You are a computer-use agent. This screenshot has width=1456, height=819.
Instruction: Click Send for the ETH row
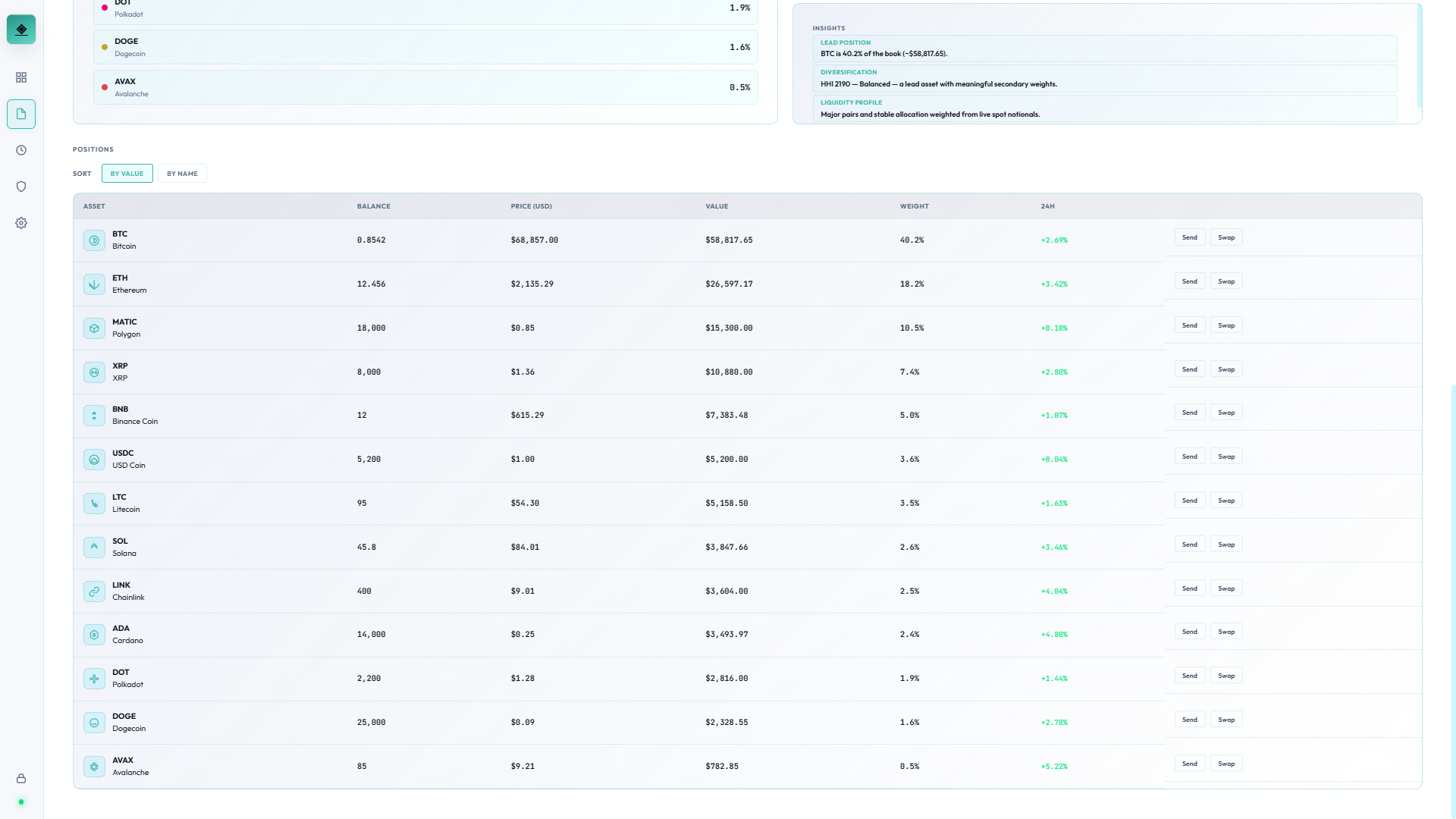[1189, 281]
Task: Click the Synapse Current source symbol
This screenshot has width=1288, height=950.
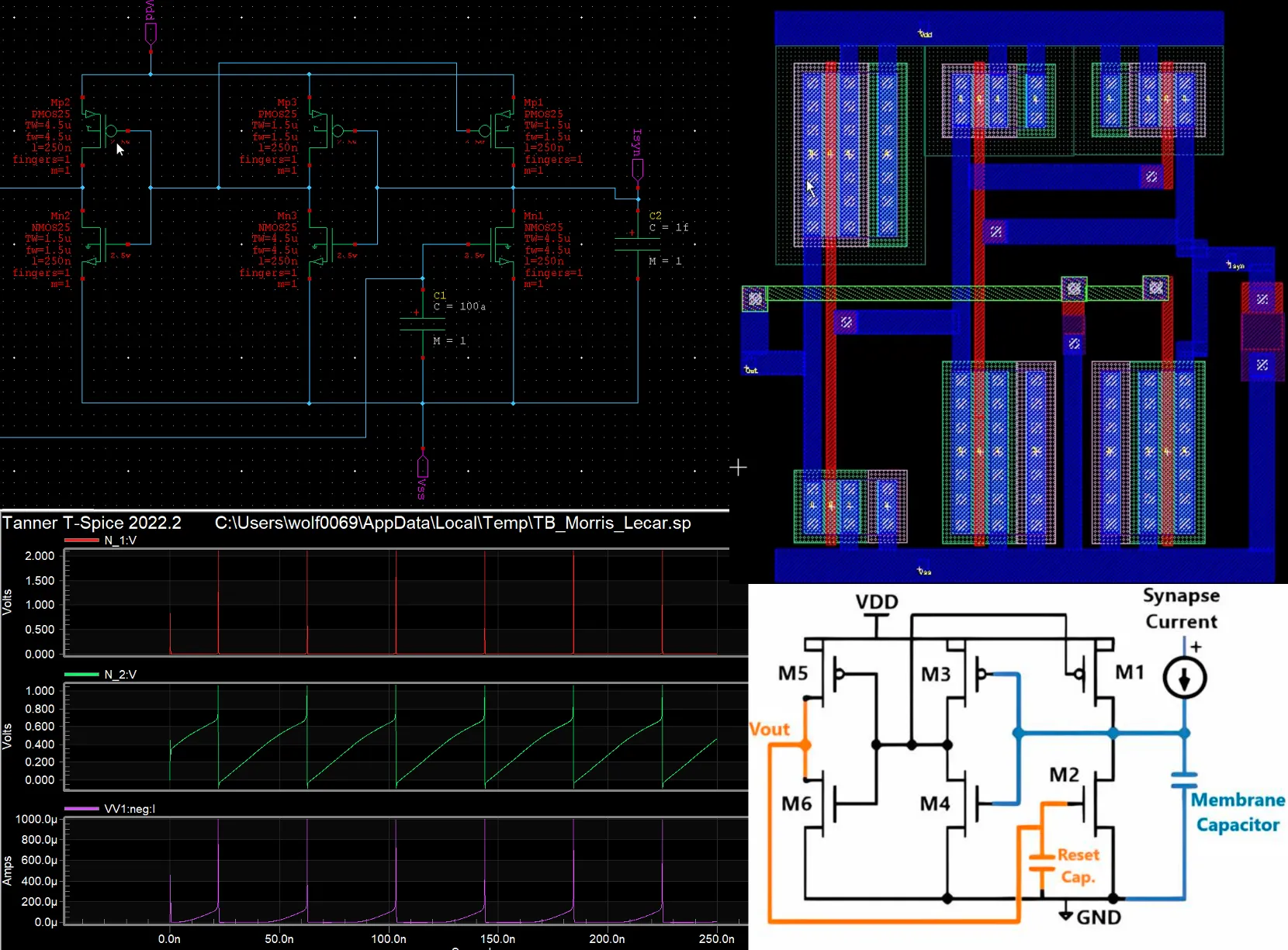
· · · ·
- [Task item]
Lines from the records above that hold "screenshot" are the ones to list.

- [Reply to the task]
You are a computer-use agent. This screenshot has width=1456, height=819.
This screenshot has width=1288, height=950.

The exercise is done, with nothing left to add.